La recente sentenza del Consiglio di Stato (Sez. III, n. 6211/2024) affronta una questione molto rilevante per gli enti del Terzo settore: la distinzione tra le attività “di interesse generale” e quelle “diverse”, così come disciplinate dal Codice del Terzo Settore (CTS), rispettivamente agli articoli 5 e 6.

Il caso riguardava una gara pubblica per il servizio di noleggio di automediche con autista e infermiere. La seconda classificata aveva impugnato l’aggiudicazione a favore di un’associazione temporanea tra ODV, sostenendo che, trattandosi di un’attività che generava utile, non potesse qualificarsi come attività “di interesse generale”, ma come “attività diversa”, e quindi soggetta a specifiche condizioni (tra cui la previsione statutaria).

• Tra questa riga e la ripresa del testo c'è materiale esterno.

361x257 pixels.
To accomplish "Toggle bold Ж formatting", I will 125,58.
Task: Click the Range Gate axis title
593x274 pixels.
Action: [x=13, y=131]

Il Consiglio di Stato ha però rigettato questa interpretazione, chiarendo che la distinzione tra attività di interesse generale e attività diverse non si basa sul fatto che l’attività generi o meno un utile, ma sul contenuto oggettivo dell’attività stessa. In altre parole, ciò che conta è la natura dell’attività svolta, non tanto le modalità economiche con cui viene eseguita.

Secondo i giudici, infatti, un’attività può rientrare tra quelle di interesse generale (art. 5 CTS) anche se genera un utile, purché questo venga reinvestito per le finalità istituzionali dell’ente e l’attività stessa sia svolta come secondaria e strumentale, nel rispetto dei criteri fissati dal decreto ministeriale n. 107 del 2021. Solo le attività che non rientrano nell’elenco dell’art. 5, quindi oggettivamente “diverse”, richiedono una specifica previsione nello statuto.

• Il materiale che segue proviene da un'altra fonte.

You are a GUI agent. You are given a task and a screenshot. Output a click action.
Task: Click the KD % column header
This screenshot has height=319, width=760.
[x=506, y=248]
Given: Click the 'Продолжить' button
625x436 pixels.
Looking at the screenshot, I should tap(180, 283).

La sentenza ribadisce anche che il fine non lucrativo e il perseguimento di finalità civiche, solidaristiche e di utilità sociale sono elementi centrali che caratterizzano gli ETS. Inoltre, richiama anche le indicazioni ministeriali (in particolare la circolare n. 20/2018), confermando la linea interpretativa già adottata dall’Amministrazione.

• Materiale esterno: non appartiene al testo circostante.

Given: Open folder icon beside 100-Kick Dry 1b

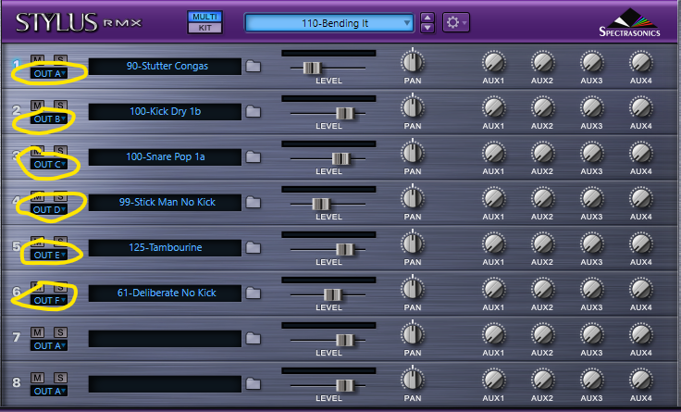Looking at the screenshot, I should click(x=254, y=112).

In conclusione, la pronuncia contribuisce a fare chiarezza su un tema spesso fonte di incertezza per gli operatori del Terzo settore, confermando che le attività di interesse generale possono essere svolte anche in forma non gratuita, purché rispettino i vincoli normativi previsti, senza essere automaticamente classificate come “attività diverse”.